Kwame Geathers

No. 76, 95
- Position: Nose tackle

Personal information
- Born: October 4, 1990 (age 35) Georgetown, South Carolina, U.S.
- Listed height: 6 ft 6 in (1.98 m)
- Listed weight: 335 lb (152 kg)

Career information
- High school: Carvers Bay (Hemingway, South Carolina)
- College: Georgia
- NFL draft: 2013: undrafted

Career history
- San Diego Chargers (2013–2014); Cincinnati Bengals (2014–2015)*;
- * Offseason or practice squad member only

Career NFL statistics
- Total tackles: 4
- Stats at Pro Football Reference

= Kwame Geathers =

American football player (born 1990)

Kwame Geathers (born October 4, 1990) is an American former professional football player who was a nose tackle in the National Football League (NFL).
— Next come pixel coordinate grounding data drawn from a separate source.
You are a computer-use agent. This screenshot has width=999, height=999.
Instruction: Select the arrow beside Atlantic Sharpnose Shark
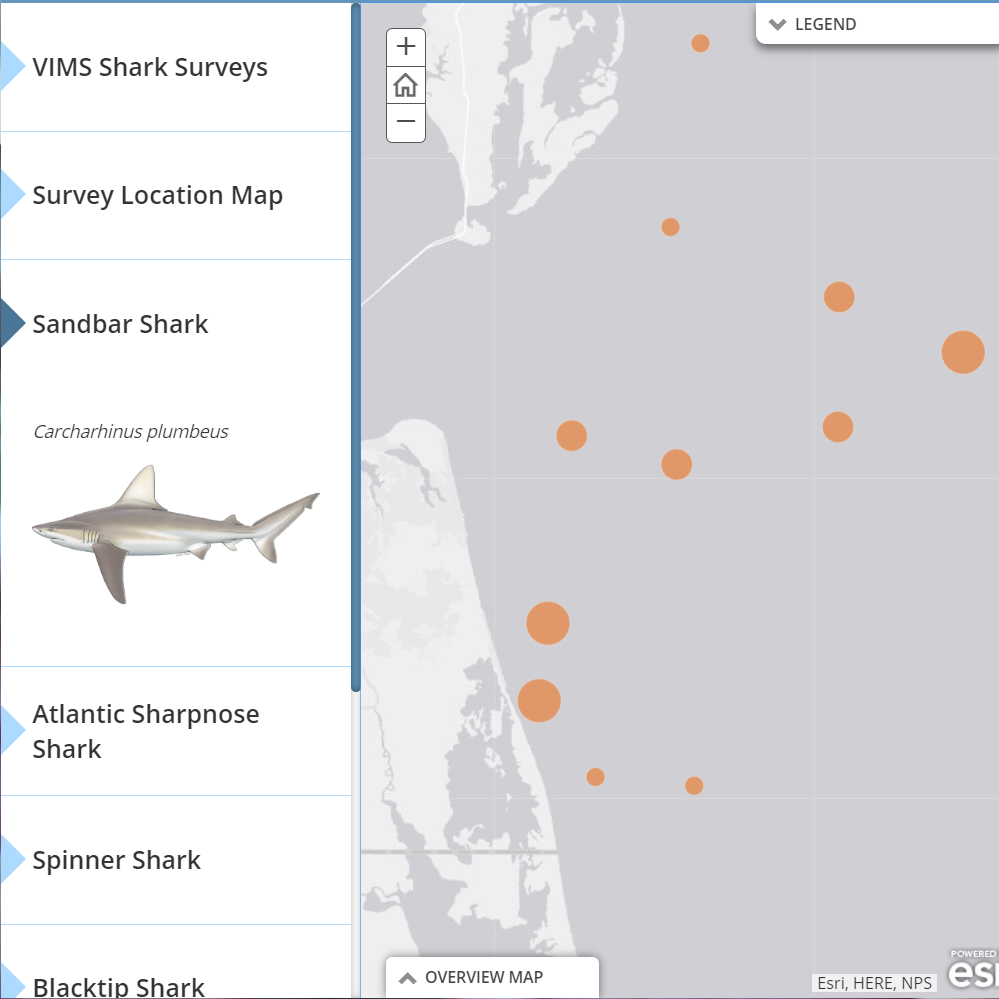(x=8, y=731)
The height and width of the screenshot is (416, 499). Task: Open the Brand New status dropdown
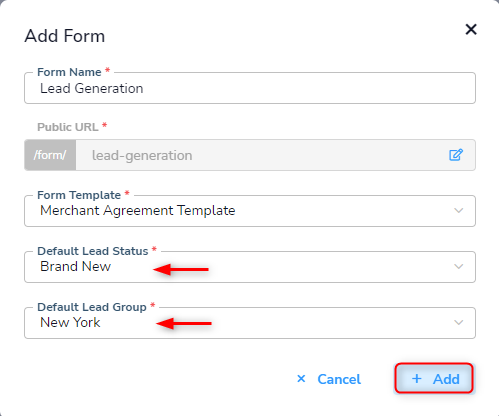(250, 267)
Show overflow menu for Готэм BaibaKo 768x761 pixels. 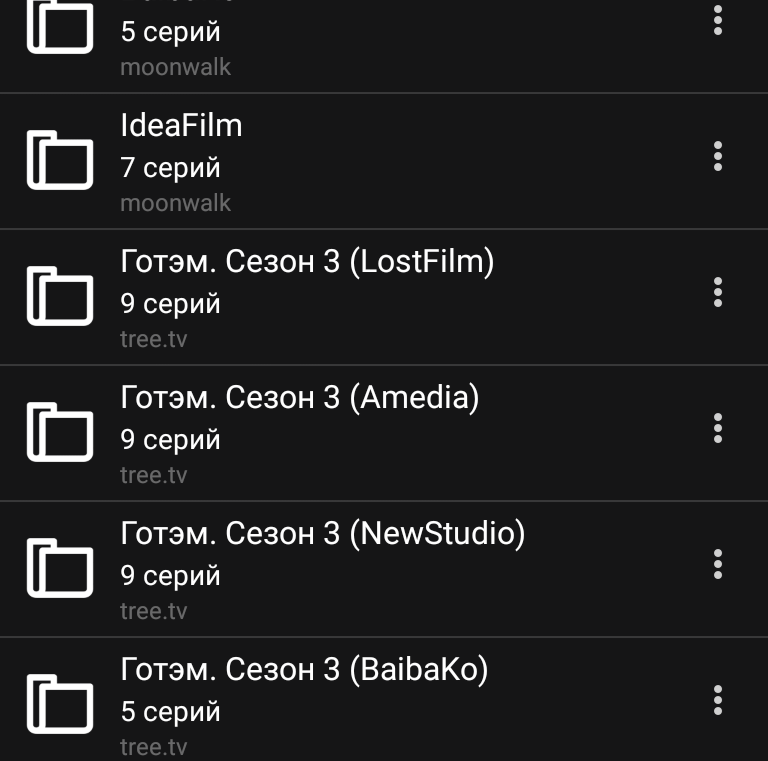pos(718,700)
He played college football for the Georgia Bulldogs.

==College career==
Geathers entered the 2013 NFL draft after his junior season.

==Professional career==

===2013 NFL draft===

Pre-draft measurables
| Height | Weight | Arm length | Hand span | 40-yard dash | 20-yard shuttle | Three-cone drill | Vertical jump | Broad jump |
| 6 ft 5+3⁄8 in (1.97 m) | 342 lb (155 kg) | 35+1⁄2 in (0.90 m) | 9+1⁄2 in (0.24 m) | 5.44 s | 5.27 s | 8.11 s | 26+1⁄2 in (0.67 m) | 8 ft 0 in (2.44 m) |
All values from NFL Combine

===San Diego Chargers===
Geathers was signed by the San Diego Chargers on May 13, 2013. He was waived by the Chargers on December 2, 2014.

===Cincinnati Bengals===
On December 12, 2014, Geathers was signed to the Cincinnati Bengals' practice squad. On August 31, 2015, he was released by the Bengals.

==Personal life==
Geathers brothers Robert and Clifton play in the NFL. His father Robert Geathers, Sr., uncle Jumpy Geathers and cousin Jeremy Geathers also played in the NFL.